▶ _What you need to do_
Your answer should be the lines below from the one with "Gaya Hidup (348, 103)" to the one with "Contact Us (231, 31)", both included, given again exactly and with nothing added.

▶ _Given records_
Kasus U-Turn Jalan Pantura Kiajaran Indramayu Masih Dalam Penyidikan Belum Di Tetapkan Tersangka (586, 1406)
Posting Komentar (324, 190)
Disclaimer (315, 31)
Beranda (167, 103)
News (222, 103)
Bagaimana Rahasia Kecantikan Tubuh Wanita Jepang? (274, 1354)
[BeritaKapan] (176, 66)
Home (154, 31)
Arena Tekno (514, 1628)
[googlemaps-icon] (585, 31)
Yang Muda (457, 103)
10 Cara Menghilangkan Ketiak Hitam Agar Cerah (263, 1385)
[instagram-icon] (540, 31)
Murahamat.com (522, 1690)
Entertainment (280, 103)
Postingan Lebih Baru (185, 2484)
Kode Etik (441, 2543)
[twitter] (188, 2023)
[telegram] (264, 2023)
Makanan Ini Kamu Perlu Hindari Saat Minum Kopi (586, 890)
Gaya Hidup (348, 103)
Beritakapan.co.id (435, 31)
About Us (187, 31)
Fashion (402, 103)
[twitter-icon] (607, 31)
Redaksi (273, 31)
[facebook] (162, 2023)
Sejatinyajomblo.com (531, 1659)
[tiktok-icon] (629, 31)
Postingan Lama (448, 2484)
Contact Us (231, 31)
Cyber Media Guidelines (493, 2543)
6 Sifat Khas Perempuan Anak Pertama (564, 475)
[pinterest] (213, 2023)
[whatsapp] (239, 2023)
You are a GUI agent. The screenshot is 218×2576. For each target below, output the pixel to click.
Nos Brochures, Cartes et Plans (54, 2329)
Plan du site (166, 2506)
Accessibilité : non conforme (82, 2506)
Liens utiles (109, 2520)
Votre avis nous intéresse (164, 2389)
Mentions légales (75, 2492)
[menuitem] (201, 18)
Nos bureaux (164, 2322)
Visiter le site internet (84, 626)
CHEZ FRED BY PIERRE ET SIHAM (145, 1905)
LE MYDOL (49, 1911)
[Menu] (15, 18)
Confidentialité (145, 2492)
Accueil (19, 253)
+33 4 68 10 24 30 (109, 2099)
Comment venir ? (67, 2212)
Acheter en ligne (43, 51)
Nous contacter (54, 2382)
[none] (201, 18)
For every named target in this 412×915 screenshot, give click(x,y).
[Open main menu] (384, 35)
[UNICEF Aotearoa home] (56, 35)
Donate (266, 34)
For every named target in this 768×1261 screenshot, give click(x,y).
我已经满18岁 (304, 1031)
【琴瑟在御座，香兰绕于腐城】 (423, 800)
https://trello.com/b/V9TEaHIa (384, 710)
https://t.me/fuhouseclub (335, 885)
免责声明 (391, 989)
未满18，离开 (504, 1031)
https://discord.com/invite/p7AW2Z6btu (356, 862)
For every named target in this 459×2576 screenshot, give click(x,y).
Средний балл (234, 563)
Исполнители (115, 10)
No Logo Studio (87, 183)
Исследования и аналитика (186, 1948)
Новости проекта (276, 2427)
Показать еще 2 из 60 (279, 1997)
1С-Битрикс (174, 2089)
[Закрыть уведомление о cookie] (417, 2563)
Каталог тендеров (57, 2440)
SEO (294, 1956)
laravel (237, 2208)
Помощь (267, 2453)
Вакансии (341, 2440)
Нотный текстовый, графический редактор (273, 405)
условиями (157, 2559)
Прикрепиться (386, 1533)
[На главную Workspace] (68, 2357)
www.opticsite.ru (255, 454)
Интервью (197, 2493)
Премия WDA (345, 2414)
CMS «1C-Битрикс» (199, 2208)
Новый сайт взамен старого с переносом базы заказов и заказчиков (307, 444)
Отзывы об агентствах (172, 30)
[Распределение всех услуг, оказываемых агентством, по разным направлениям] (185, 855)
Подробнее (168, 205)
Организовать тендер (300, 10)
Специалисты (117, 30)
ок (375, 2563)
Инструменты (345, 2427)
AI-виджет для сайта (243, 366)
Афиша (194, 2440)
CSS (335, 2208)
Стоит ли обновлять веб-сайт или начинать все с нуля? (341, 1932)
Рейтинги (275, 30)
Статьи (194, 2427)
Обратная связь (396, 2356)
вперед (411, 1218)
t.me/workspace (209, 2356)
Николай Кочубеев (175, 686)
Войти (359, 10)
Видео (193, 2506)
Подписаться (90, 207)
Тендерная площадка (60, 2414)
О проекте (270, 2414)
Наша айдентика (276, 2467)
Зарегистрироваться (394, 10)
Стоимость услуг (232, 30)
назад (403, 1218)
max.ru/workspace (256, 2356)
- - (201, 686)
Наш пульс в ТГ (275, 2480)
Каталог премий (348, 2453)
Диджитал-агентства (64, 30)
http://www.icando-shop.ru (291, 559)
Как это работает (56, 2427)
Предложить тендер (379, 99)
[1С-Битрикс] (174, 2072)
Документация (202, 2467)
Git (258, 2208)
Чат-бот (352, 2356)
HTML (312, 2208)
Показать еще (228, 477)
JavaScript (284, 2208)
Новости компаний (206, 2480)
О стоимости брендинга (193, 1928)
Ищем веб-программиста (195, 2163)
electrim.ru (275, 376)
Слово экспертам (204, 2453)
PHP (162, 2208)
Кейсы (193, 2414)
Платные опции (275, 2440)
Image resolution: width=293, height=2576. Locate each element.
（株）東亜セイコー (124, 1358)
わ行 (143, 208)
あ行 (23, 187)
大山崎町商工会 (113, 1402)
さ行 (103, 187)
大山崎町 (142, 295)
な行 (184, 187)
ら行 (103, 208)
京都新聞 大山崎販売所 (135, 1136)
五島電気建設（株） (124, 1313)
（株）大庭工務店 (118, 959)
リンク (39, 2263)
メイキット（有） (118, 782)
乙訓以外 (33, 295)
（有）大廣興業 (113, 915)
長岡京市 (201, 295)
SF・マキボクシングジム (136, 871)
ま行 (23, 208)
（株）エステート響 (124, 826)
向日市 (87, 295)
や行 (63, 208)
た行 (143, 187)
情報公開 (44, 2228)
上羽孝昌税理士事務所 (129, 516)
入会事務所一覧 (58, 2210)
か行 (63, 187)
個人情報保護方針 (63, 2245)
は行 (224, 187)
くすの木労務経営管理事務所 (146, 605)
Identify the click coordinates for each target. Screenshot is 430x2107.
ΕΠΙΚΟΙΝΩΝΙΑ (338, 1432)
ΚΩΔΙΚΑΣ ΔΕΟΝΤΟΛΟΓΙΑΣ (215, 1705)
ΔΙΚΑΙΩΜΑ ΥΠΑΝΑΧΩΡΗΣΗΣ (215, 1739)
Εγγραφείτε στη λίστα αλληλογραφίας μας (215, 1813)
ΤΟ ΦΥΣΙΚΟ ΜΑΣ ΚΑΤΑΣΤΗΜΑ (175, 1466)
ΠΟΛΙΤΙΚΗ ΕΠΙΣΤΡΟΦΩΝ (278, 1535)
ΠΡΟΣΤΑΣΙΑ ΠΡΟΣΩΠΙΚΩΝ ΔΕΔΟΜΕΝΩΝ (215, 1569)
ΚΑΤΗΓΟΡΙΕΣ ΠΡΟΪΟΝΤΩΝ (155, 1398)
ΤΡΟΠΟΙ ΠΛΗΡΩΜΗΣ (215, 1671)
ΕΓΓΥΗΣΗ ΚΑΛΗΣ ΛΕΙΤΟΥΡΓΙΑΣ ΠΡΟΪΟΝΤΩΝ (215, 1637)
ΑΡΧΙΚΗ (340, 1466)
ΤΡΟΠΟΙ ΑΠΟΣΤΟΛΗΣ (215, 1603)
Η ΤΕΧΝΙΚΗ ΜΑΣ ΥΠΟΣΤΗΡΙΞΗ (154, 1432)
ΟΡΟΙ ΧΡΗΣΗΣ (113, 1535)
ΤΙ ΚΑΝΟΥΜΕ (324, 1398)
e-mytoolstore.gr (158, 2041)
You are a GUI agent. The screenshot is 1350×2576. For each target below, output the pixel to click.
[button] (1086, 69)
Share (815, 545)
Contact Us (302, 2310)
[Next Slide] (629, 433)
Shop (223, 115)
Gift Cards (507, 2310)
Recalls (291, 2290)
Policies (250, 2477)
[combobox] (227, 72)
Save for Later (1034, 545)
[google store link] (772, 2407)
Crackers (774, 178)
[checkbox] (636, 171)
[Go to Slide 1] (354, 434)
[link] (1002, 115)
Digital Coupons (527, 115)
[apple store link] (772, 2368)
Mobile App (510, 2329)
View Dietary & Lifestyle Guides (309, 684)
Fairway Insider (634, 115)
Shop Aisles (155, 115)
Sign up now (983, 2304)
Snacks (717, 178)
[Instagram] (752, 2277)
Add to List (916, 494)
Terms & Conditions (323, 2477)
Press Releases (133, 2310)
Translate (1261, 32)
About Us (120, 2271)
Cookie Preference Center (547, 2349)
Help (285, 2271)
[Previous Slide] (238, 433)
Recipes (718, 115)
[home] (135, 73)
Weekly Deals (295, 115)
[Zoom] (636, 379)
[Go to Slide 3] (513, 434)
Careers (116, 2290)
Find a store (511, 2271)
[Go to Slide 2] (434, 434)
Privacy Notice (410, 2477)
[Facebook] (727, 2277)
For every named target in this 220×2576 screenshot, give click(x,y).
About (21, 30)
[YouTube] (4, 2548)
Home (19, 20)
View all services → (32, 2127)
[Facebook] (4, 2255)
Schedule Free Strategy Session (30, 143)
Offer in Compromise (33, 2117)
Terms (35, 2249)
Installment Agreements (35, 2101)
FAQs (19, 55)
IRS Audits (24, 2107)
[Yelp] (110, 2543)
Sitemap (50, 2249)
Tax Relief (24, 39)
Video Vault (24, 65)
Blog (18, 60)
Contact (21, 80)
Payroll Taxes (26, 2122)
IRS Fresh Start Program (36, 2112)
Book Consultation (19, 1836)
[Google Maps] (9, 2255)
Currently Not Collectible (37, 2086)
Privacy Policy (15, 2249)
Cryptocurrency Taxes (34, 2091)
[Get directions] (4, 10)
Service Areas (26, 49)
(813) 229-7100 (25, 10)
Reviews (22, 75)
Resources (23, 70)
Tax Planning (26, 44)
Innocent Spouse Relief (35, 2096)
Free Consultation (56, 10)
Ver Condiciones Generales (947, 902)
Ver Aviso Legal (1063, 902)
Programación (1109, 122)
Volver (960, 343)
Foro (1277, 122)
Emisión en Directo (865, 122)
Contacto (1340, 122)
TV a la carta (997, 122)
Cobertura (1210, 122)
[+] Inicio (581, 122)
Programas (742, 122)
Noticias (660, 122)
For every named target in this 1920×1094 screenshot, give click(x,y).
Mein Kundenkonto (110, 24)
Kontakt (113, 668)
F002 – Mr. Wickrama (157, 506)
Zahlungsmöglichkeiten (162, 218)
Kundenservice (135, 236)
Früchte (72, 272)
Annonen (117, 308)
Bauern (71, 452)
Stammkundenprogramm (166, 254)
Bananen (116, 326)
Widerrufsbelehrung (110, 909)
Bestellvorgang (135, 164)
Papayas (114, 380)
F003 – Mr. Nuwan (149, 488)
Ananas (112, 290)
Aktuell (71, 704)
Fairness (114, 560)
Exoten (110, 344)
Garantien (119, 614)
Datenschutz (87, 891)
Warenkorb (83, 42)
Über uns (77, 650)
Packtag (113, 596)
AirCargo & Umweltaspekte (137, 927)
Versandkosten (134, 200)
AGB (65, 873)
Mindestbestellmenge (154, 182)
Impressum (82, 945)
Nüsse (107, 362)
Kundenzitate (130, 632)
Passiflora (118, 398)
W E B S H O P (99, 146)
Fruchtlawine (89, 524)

▶ _Answer section_
Gaya Hidup (348, 103)
Beritakapan.co.id (435, 31)
About Us (187, 31)
Fashion (402, 103)
[twitter-icon] (607, 31)
Redaksi (273, 31)
[facebook] (162, 2023)
Sejatinyajomblo.com (531, 1659)
[tiktok-icon] (629, 31)
Postingan Lama (448, 2484)
Contact Us (231, 31)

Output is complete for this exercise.